Papst unbeirrbar 

Vatikan: Wiederheirat bleibt Sünde

Rom - Der Vatikan hat dem deutschen Vorstoß zu mehr Rechten für wiederverheiratete Geschiedene erneut eine Absage erteilt.

Die Frage müsse „im Einklang mit der katholischen Lehre über die Ehe erörtert werden“, schrieb der Präfekt der Glaubenskongregation, Erzbischof Gerhard Ludwig Müller, in einem Artikel, den die Vatikan- Zeitung „Osservatore Romano“ am Dienstag veröffentlichte. Eine Zulassung von Geschiedenen zu den Sakramenten sei „aus ihrer inneren Natur heraus nicht möglich.“ Der Text war bereits im Juni erschienen, Papst Franziskus stimmte der erneuten Publikation nun ausdrücklich zu, wie Radio Vatikan berichtete.

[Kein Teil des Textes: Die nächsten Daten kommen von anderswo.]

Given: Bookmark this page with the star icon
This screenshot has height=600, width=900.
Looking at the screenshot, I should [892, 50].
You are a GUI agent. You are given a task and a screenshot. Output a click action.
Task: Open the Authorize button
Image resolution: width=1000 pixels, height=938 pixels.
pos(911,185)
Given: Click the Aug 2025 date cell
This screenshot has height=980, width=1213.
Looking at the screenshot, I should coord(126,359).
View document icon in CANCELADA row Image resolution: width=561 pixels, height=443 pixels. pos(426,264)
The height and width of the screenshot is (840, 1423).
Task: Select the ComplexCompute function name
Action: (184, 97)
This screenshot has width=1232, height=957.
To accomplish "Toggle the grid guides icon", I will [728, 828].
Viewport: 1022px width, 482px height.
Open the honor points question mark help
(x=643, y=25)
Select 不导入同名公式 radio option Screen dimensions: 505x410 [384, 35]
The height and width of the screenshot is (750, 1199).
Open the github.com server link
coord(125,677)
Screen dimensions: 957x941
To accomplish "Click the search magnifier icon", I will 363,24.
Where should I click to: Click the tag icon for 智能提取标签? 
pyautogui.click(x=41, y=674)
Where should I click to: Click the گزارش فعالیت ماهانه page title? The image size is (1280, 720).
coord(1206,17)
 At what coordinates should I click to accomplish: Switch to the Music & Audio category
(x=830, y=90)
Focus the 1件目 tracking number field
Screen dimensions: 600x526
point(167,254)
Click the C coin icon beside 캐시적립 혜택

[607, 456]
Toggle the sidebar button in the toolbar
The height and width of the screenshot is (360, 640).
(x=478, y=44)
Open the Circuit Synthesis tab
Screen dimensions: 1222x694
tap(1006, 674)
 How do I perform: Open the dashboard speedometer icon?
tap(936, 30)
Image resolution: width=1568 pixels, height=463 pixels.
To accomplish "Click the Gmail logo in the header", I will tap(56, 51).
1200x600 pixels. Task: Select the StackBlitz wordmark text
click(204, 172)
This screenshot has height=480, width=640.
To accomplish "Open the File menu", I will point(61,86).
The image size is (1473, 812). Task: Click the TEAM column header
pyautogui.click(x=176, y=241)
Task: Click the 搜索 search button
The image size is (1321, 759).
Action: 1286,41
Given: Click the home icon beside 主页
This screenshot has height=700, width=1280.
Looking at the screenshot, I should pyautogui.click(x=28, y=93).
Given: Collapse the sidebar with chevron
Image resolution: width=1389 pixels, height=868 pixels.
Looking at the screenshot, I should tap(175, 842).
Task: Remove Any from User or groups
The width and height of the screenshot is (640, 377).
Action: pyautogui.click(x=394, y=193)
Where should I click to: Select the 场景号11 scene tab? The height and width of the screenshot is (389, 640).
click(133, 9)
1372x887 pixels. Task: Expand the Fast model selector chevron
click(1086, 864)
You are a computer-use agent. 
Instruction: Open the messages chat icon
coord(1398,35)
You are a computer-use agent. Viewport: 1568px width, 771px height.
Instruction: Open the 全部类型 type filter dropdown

Die katholische Kirche in Deutschland ringt schon länger um einen anderen Umgang mit Geschiedenen. Vor zwei Wochen hatte das Seelsorgeamt des Erzbistums Freiburg angekündigt, geschiedenen Katholiken nach erneuter Heirat nicht mehr grundsätzlich die Kommunion und anderen Sakramente zu verwehren. Eine Wiederheirat nach einer Scheidung gilt in der katholischen Lehre als Sünde.

Müller erteilt in seinem Artikel den Argumenten der Gewissensentscheidung und der Barmherzigkeit eine Absage. Der Vatikan hatte bereits unmittelbar nach dem Freiburger Vorstoß zurückhaltend reagiert. Zudem hatte Papst Franziskus für Oktober 2014 eine Sonderbischofssynode zum Thema Familie einberufen.